Studio album by Emil Bulls
- Released: April 4, 2008
- Recorded: December 13, 2007 – February 2, 2008 at Horus Sound Studio, Hannover, Germany Butterfly Studio, Mülheim an der Ruhr, Germany
- Genre: Alternative metal
- Label: Drakkar Records/Sony BMG
- Producer: Benny Richter

Emil Bulls chronology
| The Life Acoustic (2007) | The Black Path (2008) | Phoenix (2009) |

= The Black Path (album) =

The Black Path is the fourth major studio album by the German band Emil Bulls, released on April 4, 2008. The first single from the record is "The Most Evil Spell", released on March 7, 2008. The Black Path was the first album released by the group without longtime collaborator and former band member Paul Rzyttka (DJ Zamzoe).

Professional ratings
Review scores
| Source | Rating |
| Hard Wired | 6/10 |
| Laut.de |  |
| Plattentests.de [de] | 5/10 |
| Rock Hard | 7/10 |

== Recording session ==
On Saturday December 13, 2007, the band entered the Horus-Sound Studio with 17 demo tracks previously written in a two weeks span at an isolated camp in Nesselwang, Bavaria. With producer Benny Richter, who had produced records for bands such as Caliban and Krypteria, the band sought a heavier sound than their previous album The Southern Comfort. It was engineered and mixed by close friend of the band, Jakob Bernhart, the man behind the console on The Life Acoustic. The final mix was completed on February 2, 2008, at around 4:40AM local time.
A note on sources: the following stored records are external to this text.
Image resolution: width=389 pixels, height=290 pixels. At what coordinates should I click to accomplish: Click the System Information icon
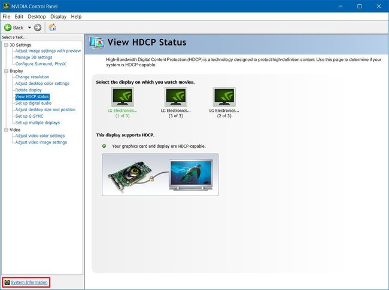click(x=7, y=282)
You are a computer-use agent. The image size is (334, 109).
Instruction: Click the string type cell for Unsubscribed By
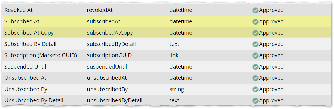coord(177,89)
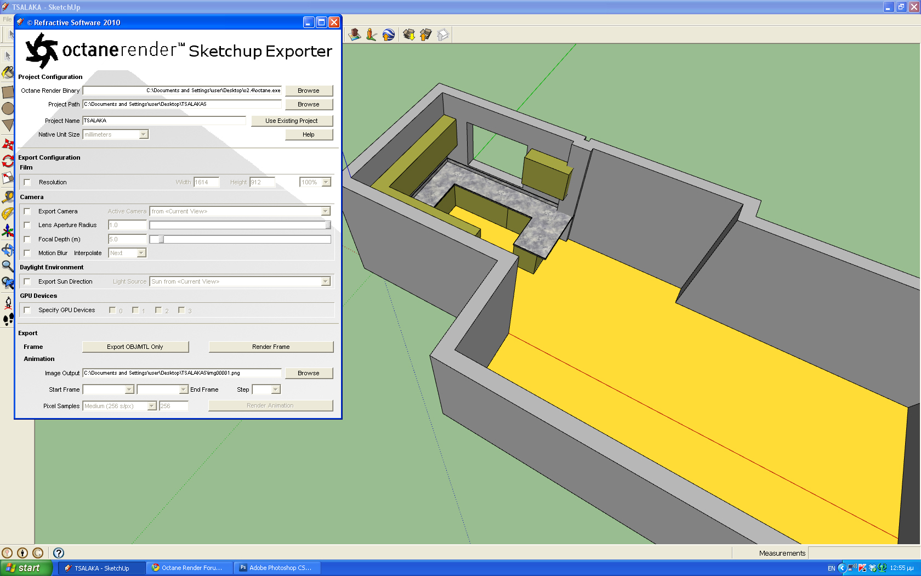Click the Render Frame button
921x576 pixels.
(x=271, y=347)
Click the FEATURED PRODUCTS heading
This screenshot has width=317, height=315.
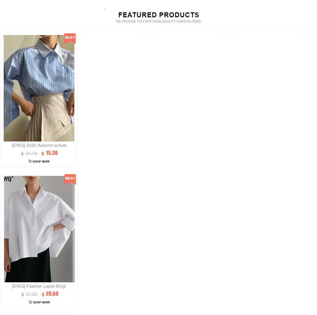click(159, 15)
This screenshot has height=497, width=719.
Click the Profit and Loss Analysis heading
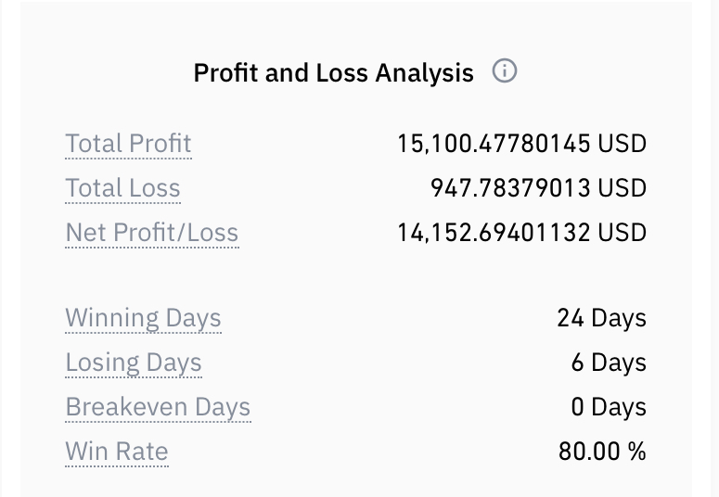(x=333, y=73)
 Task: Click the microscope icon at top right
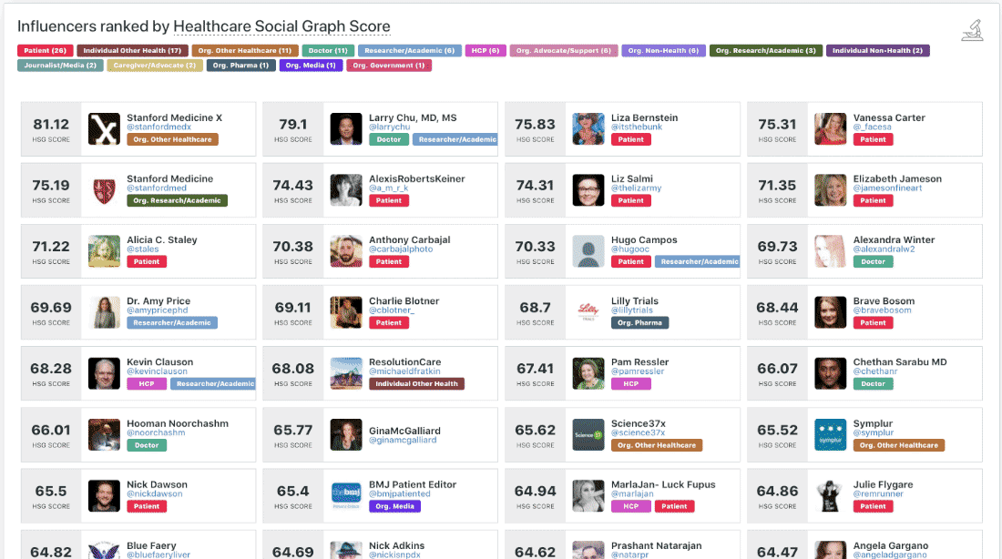972,29
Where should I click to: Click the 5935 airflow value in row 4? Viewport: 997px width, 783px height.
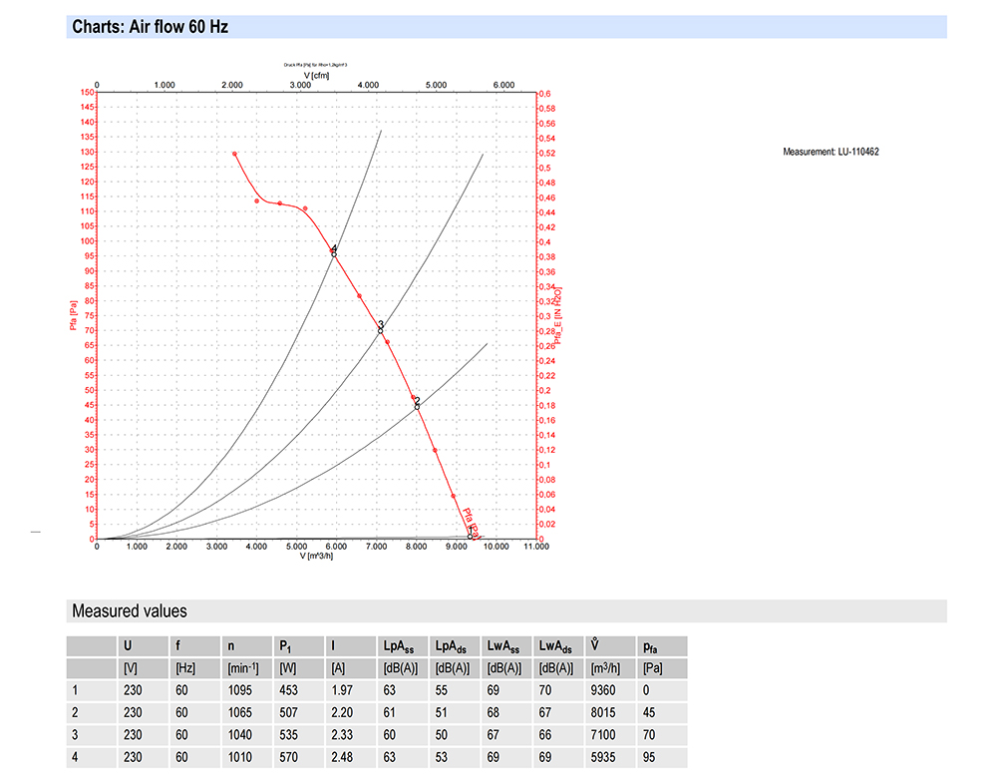604,757
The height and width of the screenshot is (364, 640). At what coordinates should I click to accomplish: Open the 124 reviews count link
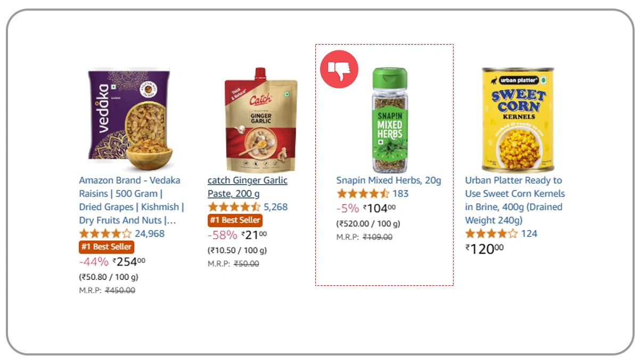[529, 234]
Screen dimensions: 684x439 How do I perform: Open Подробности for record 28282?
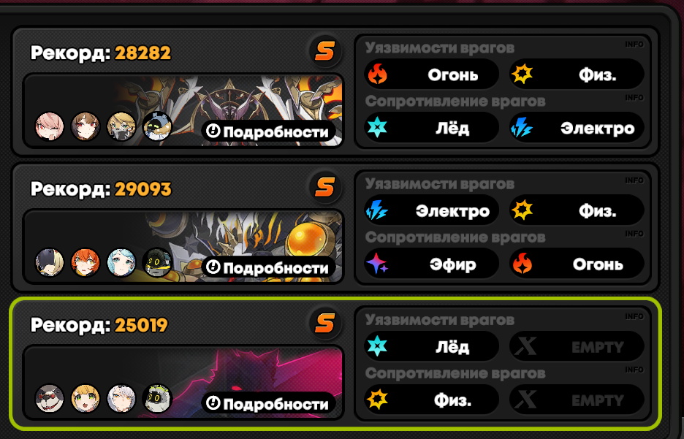click(268, 131)
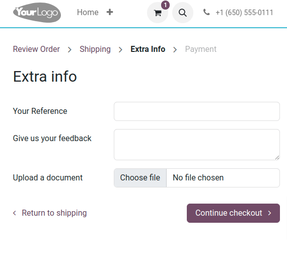Click the YourLogo site logo

click(37, 13)
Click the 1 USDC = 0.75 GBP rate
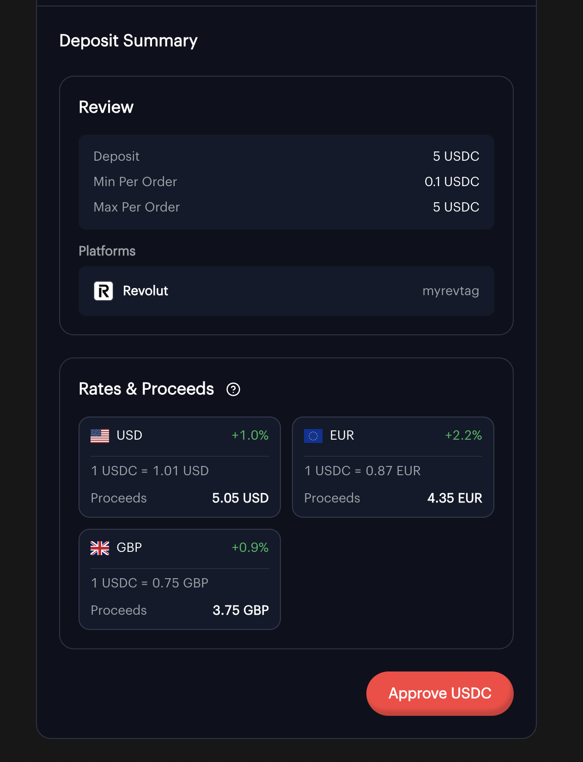583x762 pixels. [x=150, y=583]
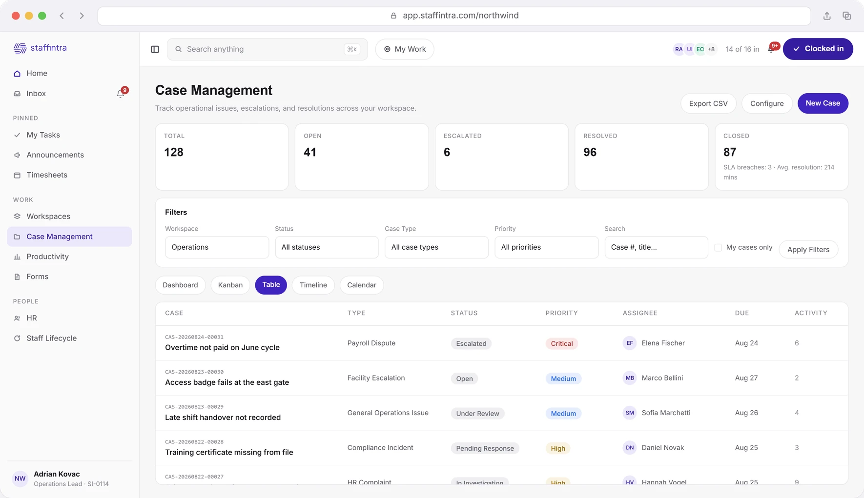Enable My cases only checkbox

tap(718, 248)
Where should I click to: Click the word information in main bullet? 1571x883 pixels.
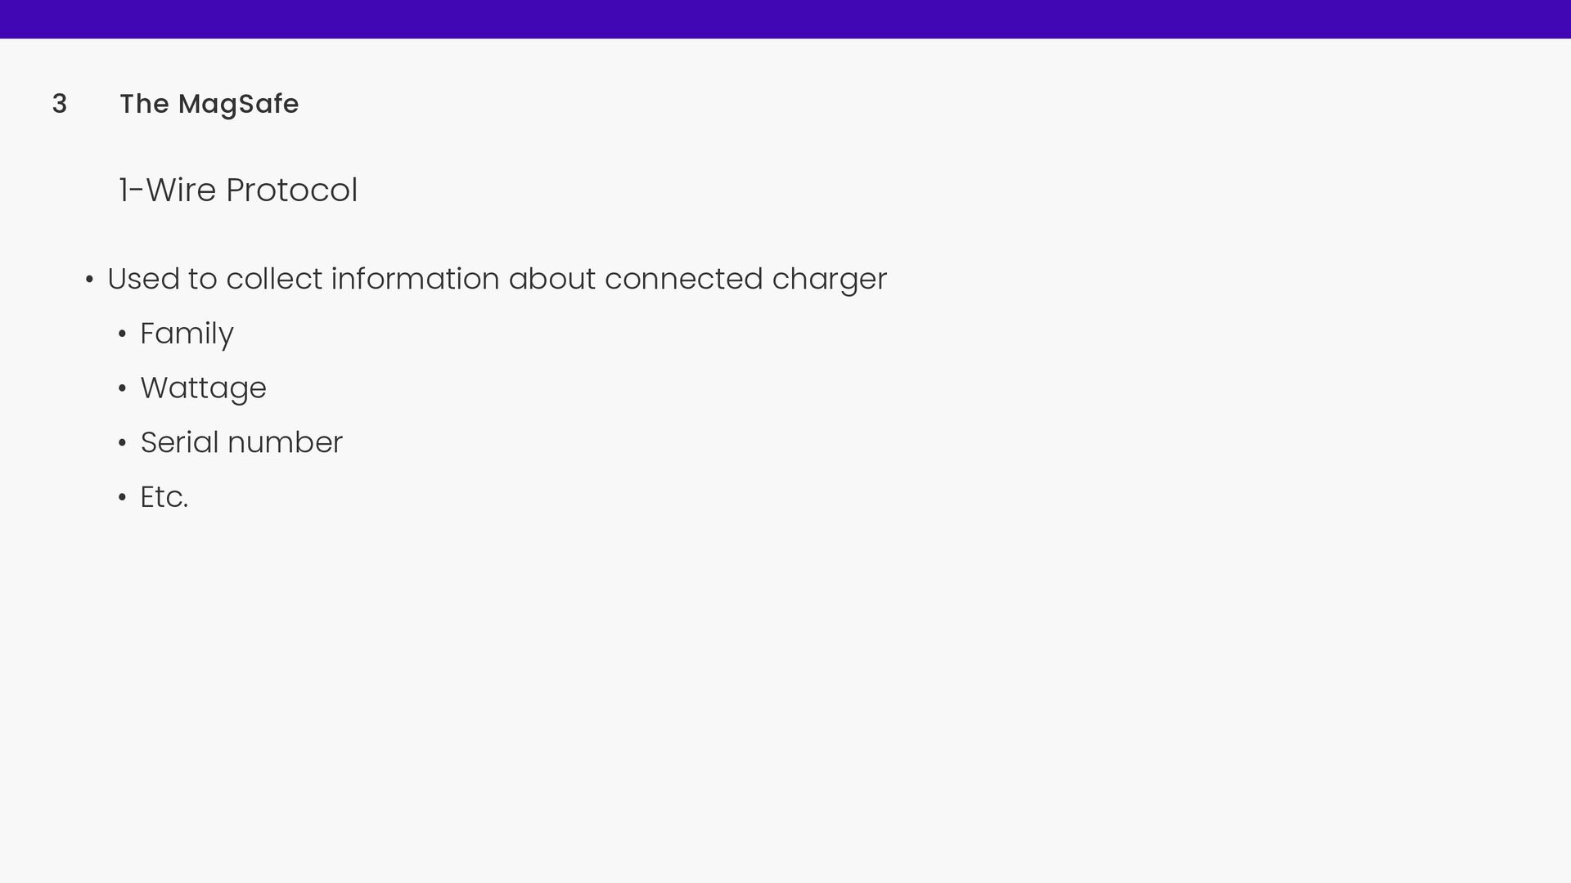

Soon after recording the album, the band announced that they had signed with major label Sony BMG/Drakkar for its release.

=== Nesselwang's demo track titles ===
On December 9, 2007, the band posted several tentative track titles on its recording session blog:
- "Hit"
- "Schutzmann"
- "Robennkot"
- "Pure Anger"
- "Waiting in Niederbayern"
- "To End All Wars"
- "Variax"
- "Kill Em All"
- "Feel It"
- "Schweremut"

==Track listing==
All songs and lyrics written by Emil Bulls.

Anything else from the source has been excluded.